## begin

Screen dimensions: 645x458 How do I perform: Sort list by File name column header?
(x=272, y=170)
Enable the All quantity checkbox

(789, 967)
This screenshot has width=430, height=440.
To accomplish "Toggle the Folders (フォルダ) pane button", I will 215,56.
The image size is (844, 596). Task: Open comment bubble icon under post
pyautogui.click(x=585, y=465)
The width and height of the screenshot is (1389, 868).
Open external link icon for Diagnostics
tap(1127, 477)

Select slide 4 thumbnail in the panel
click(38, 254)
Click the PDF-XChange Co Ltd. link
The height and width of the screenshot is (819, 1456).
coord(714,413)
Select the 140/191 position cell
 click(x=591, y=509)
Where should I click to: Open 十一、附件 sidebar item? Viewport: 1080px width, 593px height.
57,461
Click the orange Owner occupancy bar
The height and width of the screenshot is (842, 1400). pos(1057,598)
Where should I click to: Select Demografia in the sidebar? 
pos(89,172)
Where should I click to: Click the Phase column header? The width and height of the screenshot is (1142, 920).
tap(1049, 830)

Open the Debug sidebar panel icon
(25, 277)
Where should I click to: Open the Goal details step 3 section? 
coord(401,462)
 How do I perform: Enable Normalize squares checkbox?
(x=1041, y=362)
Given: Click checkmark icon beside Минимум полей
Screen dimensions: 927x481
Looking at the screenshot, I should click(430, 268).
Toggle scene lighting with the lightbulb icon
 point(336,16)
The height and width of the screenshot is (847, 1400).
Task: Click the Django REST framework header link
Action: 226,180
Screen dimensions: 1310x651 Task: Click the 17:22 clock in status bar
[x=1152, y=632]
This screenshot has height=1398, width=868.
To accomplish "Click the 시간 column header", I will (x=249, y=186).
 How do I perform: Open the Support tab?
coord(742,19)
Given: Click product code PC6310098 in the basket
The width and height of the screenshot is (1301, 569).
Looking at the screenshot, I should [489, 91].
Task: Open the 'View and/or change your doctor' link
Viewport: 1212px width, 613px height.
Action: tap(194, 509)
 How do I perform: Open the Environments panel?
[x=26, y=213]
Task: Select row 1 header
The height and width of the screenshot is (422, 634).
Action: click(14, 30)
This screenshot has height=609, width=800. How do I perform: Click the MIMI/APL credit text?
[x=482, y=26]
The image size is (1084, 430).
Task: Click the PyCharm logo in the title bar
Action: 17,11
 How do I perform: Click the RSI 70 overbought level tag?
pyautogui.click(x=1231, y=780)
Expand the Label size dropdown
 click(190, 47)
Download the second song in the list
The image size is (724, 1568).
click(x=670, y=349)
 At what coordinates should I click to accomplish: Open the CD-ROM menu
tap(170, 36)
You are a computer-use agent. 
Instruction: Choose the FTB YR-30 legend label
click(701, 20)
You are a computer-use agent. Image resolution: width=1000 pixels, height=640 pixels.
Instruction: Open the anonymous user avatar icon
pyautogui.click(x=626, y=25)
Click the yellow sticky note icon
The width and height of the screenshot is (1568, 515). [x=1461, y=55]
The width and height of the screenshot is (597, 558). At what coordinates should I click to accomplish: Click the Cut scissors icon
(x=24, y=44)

## end

What is being asked
Can you repeat the records word for word, starting with the line that contains "How do I perform: Click the RSI" and going on through the end of the records?

Answer for this exercise
 How do I perform: Click the RSI 70 overbought level tag?
pyautogui.click(x=1231, y=780)
Expand the Label size dropdown
 click(190, 47)
Download the second song in the list
The image size is (724, 1568).
click(x=670, y=349)
 At what coordinates should I click to accomplish: Open the CD-ROM menu
tap(170, 36)
You are a computer-use agent. 
Instruction: Choose the FTB YR-30 legend label
click(701, 20)
You are a computer-use agent. Image resolution: width=1000 pixels, height=640 pixels.
Instruction: Open the anonymous user avatar icon
pyautogui.click(x=626, y=25)
Click the yellow sticky note icon
The width and height of the screenshot is (1568, 515). [x=1461, y=55]
The width and height of the screenshot is (597, 558). At what coordinates should I click to accomplish: Click the Cut scissors icon
(x=24, y=44)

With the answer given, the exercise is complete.